The End of Uncle Tom

Kara Walker was inspired to become an artist by her dad at a very early age. Her works are based on creating narratives of the blacks in the "antebellum South" by using large-scale silhouettes. Walker's plan in using silhouettes was to weaken the "preconceptions about the past" by exploiting stereotypes (Chadwick, 492). This caused a controversial issue because some saw it as negative stereotyping and reminding viewers that "racism is subtle and persistent till present day. The End of Uncle Tom is a visual that retells Harriet Beecher Stowe's, Uncle Tom's Cabin.

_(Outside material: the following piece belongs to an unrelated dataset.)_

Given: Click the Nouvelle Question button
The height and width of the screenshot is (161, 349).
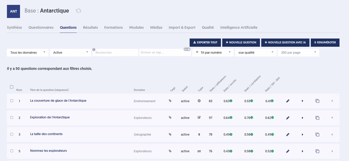Looking at the screenshot, I should click(x=241, y=43).
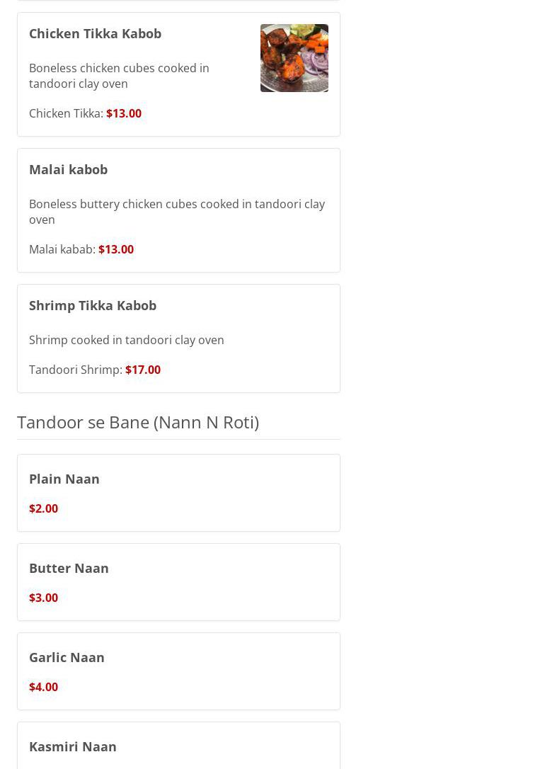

The amazing aspect of all five artists is that they were able to challenge society and men as well as putting emotion throughout their artwork.

Work Cited:

The Guerrilla Girls' Bedside Companion to the History of Western Art. New York: Penguin, 1998. Print. 

Chadwick, Whitney. Women, Art, and Society. New York, NY: Thames and Hudson, 1990.Print.

"Frida Kahlo." Frida Kahlo, Frieda, Paintings, Works, Photos, Drawings, Sketches, Biography, Books, Films, Chronology, Bio, Art, Self Portrait, Painter, Mexican Artist. N.p., n.d. Web. 29 Nov. 2012. <>.

Barber, Jeremieh. "Always A Multiple: Claude Cahun at the Jeu De Paume." Public Media. KQED, 02 July 2011. Web. 29 Nov. 2012. <>.